:: The task ::
Lines that contain the string "target" are the ones to list; copy all of them from the records.
╭─ Provided records
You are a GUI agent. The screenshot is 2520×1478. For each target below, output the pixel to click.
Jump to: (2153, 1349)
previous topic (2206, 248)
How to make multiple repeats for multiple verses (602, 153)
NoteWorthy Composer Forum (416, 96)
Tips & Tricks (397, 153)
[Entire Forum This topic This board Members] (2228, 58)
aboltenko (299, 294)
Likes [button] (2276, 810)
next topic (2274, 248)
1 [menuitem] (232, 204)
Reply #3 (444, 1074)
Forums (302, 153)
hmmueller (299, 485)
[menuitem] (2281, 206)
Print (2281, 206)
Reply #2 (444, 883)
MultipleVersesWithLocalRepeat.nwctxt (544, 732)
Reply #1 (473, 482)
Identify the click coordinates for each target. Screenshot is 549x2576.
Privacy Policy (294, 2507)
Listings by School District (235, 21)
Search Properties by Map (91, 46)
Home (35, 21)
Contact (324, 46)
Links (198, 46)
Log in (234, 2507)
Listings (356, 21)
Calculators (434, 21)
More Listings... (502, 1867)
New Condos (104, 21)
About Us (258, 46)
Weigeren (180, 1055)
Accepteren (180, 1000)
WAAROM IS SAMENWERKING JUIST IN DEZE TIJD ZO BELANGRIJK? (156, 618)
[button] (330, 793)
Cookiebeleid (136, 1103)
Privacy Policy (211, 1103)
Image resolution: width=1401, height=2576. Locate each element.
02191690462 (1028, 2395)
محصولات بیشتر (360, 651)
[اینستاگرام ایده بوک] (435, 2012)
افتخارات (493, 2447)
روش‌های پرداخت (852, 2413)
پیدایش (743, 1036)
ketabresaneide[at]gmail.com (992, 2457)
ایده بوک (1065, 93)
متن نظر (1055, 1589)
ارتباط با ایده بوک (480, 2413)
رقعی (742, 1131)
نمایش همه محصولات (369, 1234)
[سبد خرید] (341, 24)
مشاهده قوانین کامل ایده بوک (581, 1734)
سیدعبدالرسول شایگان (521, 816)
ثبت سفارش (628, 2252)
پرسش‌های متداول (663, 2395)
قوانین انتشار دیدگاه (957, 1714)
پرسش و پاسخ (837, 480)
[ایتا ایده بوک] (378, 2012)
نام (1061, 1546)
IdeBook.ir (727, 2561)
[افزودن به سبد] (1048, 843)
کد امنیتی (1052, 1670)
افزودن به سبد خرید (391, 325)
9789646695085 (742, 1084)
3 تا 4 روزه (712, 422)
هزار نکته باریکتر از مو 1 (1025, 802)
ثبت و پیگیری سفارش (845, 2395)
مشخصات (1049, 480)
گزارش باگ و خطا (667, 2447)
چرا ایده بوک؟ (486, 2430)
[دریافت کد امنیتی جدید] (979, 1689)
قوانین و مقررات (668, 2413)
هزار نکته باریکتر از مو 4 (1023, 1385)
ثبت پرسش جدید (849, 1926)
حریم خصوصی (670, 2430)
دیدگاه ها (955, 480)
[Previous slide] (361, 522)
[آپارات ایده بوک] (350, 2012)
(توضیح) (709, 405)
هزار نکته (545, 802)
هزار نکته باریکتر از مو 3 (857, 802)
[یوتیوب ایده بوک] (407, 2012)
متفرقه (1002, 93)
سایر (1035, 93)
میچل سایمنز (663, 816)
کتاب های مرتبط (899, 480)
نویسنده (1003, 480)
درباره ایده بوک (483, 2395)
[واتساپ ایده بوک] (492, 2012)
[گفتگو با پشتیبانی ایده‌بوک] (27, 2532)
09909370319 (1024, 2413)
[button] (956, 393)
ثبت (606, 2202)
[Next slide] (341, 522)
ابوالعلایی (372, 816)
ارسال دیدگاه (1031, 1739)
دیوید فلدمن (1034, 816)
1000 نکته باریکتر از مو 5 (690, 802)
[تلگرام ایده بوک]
╰─
:: Answer to this problem ::
You are a GUI agent. The screenshot is 2520×1478. For each target below, output the pixel to click.
Identify the click coordinates for each target. Screenshot is 549x2576.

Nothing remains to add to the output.